Q: We live in a single-family home where our homeowners’ association takes care of some items customarily left for individual owners. The monthly dues cover water, landscaping, and even house painting every few years. It makes life easy, but I can see where it could lead to problems. If one owner uses too much water or their power line breaks, would we all have to pay for it? – Alan

A: I usually see arrangements like yours in townhome communities, but there is no reason not to use them for other property types. People often confuse the type of ownership with the type of property. For example, if you said you lived in a condo, most people would think you had an apartment in a high-rise, but there is no reason that single-family houses can not be owned as condominiums. While condominium ownership usually makes the most sense for apartment-style housing, there is no reason it has to be that way. The same variety can be found in how each community is governed, regardless of the form of ownership.

No matter which type of community association you live in, you will need to read your association’s recorded agreements and other documents to learn your rights and responsibilities. This might be called a condominium declaration, CC&Rs, by-laws, rules, or some other name, but a set of restrictive documents governs every association. You may also have to review the laws, called “statutes,” that govern your particular type of community. These laws will cover what must and cannot be, in your community documents, along with how to deal with certain situations not covered in them.

Generally, the entire membership shares the cost when an association covers utilities like water. However, if an extra charge is due to the actions of a particular unit, that owner may have to cover the overage. Repairs, like replacing their power line, will likely have to be paid for by the homeowner whose house it connects to. But these are just general guidelines, and your community rules will decide what to do. This is why I encourage everyone who lives in a community association to become familiar with the rules they agreed to live by.

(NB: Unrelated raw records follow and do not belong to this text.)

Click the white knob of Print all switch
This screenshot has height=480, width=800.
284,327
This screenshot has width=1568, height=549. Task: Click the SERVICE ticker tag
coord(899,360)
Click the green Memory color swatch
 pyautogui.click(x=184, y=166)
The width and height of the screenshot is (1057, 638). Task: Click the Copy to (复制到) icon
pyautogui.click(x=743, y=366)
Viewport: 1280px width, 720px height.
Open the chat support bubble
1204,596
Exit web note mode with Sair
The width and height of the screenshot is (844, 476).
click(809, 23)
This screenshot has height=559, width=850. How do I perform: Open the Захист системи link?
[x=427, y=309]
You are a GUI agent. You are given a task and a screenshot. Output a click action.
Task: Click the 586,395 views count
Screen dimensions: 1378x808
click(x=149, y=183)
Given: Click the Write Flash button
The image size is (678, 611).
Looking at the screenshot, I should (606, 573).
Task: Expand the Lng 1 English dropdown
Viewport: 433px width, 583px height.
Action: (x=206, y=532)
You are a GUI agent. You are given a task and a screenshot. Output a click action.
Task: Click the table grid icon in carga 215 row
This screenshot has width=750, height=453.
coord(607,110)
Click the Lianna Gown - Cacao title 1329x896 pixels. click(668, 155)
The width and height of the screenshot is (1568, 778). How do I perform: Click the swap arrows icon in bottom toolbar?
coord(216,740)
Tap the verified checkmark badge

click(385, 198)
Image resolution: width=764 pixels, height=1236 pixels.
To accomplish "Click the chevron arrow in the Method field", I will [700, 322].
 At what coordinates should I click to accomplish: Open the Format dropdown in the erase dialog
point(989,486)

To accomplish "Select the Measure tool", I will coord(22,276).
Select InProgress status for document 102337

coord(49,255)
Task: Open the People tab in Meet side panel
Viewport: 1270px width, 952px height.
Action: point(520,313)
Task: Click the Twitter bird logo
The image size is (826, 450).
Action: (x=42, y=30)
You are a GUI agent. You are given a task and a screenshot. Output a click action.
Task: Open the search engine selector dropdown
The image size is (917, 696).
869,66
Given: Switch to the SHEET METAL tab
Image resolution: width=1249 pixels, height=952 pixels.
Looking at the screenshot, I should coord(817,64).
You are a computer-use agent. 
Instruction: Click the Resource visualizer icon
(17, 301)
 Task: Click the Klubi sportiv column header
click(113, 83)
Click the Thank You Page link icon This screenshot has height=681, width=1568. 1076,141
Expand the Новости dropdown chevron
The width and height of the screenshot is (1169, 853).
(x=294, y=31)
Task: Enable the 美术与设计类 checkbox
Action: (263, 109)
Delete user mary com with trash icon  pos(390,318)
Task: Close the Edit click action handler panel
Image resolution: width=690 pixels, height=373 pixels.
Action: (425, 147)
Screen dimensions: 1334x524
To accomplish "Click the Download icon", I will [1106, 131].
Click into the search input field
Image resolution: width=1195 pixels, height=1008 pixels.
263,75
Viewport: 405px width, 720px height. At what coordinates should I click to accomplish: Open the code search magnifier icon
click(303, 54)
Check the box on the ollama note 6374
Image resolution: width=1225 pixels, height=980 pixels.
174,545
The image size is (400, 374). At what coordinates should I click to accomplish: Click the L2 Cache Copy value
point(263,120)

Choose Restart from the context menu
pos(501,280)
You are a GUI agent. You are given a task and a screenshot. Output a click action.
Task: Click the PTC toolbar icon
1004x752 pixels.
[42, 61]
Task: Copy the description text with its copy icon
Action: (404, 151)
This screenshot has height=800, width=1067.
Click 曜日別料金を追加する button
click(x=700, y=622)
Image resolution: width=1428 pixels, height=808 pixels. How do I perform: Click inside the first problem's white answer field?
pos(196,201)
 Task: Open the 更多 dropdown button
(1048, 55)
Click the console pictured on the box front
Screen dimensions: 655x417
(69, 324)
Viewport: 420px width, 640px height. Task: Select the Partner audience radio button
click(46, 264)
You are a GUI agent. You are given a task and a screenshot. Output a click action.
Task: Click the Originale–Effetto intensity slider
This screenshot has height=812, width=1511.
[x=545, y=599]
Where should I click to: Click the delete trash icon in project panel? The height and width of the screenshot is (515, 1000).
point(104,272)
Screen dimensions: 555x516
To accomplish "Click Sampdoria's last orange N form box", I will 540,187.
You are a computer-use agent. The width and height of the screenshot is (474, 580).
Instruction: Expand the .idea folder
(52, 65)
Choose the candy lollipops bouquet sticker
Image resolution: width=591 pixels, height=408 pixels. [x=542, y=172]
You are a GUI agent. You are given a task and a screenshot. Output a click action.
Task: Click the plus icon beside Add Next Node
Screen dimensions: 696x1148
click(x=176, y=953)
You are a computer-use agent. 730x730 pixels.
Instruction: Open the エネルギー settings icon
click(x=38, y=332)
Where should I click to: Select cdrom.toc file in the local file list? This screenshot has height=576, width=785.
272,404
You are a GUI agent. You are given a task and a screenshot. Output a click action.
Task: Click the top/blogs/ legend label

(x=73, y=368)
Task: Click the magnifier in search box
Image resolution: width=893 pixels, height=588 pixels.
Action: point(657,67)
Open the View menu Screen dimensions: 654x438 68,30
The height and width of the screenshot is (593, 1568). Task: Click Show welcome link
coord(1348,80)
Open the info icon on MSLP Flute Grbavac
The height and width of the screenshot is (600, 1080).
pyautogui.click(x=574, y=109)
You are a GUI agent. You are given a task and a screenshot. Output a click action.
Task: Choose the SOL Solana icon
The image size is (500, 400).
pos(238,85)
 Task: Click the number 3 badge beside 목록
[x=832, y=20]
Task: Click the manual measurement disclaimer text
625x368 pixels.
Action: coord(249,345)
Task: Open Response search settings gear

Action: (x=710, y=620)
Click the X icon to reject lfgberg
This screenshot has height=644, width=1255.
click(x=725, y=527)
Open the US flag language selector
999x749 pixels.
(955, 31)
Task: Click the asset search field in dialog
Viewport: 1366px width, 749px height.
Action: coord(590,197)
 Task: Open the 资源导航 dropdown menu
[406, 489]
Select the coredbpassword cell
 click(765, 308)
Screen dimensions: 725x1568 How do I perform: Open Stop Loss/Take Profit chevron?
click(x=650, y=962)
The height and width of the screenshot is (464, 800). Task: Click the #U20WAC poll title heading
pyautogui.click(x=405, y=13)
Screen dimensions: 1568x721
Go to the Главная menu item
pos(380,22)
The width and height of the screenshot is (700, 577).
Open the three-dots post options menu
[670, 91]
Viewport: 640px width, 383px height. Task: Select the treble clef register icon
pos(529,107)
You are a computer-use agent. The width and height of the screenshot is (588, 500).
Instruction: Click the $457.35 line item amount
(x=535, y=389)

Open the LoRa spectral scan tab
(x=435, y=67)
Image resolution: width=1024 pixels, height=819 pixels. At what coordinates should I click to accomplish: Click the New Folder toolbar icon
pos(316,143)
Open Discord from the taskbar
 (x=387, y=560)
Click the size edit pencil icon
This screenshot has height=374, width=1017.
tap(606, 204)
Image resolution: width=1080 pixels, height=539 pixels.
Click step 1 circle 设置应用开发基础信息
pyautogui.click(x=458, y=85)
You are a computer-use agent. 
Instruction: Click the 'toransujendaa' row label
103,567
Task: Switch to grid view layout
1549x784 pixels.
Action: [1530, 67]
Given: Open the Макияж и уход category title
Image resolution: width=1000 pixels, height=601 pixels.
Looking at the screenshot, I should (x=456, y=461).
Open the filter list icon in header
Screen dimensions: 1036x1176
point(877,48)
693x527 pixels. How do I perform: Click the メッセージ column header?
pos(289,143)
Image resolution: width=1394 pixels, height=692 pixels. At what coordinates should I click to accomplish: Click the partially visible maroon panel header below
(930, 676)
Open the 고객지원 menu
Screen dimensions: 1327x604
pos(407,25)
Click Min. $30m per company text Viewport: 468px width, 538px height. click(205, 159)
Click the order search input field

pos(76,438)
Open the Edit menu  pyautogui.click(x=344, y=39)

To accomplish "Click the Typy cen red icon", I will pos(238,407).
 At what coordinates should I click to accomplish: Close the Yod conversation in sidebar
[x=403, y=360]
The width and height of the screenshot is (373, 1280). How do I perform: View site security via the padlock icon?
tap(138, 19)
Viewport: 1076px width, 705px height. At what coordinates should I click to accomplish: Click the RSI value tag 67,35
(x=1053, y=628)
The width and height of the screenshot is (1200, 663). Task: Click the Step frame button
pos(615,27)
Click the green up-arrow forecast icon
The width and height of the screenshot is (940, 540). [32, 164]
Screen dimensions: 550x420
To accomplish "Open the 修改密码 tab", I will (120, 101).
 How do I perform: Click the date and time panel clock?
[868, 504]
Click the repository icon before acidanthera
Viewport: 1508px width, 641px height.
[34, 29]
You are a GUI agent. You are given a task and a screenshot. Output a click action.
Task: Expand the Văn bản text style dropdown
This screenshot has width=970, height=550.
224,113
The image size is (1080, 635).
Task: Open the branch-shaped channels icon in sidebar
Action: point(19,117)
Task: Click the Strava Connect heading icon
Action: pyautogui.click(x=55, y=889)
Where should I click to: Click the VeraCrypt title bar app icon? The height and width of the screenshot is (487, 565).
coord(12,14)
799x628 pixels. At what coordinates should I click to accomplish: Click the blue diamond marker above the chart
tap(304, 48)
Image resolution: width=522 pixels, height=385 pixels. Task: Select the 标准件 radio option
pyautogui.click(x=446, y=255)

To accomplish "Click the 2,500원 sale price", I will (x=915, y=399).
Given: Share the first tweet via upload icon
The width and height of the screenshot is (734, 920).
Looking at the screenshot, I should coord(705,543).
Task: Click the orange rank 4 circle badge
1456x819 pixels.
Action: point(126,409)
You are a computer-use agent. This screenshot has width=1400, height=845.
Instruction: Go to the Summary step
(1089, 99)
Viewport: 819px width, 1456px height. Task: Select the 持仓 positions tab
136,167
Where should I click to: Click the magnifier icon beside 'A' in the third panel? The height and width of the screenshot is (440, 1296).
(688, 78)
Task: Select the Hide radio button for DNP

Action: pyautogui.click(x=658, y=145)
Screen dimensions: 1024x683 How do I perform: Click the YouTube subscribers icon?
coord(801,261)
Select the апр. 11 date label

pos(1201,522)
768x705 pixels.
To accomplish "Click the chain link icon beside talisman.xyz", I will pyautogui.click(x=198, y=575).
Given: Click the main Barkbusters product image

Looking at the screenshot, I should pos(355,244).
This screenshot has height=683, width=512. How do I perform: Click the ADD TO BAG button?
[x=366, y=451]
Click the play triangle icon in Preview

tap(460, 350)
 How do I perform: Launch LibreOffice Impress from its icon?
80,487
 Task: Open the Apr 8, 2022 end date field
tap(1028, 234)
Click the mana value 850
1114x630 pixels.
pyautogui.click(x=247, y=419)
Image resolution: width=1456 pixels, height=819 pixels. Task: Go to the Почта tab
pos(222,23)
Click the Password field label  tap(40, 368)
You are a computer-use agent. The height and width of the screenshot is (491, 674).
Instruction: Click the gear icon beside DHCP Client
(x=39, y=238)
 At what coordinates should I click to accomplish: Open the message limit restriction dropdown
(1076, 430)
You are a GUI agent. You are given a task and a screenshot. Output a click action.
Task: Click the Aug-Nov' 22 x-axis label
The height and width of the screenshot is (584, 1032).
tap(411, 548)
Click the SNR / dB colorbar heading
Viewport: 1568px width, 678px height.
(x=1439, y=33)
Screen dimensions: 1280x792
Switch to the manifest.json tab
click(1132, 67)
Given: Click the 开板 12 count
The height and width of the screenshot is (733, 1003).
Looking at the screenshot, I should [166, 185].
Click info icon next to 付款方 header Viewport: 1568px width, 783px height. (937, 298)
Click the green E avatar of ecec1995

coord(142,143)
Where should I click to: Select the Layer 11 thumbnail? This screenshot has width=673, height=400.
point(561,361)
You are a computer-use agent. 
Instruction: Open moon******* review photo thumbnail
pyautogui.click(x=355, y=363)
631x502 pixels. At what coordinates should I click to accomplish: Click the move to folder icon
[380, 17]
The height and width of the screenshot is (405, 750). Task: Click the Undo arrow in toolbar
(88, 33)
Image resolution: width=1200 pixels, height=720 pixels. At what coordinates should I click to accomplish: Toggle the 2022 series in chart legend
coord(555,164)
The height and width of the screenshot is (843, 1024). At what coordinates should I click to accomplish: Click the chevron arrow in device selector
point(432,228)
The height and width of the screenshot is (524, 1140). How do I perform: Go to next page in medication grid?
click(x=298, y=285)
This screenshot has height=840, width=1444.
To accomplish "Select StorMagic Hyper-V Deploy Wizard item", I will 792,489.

(Gary M. Singer is a Florida attorney and board-certified as an expert in real estate law by the Florida Bar. He practices real estate, business litigation and contract law from his office in Sunrise, Fla. He is the chairman of the Real Estate Section of the Broward County Bar Association and is a co-host of the weekly radio show Legal News and Review. He frequently consults on general real estate matters and trends in Florida with various companies across the nation. Send him questions online at or follow him on Twitter @GarySingerLaw.) ©2023 South Florida Sun Sentinel. Visit at Distributed by Tribune Content Agency, LLC.

This story was originally published July 27, 2023, 10:26 AM.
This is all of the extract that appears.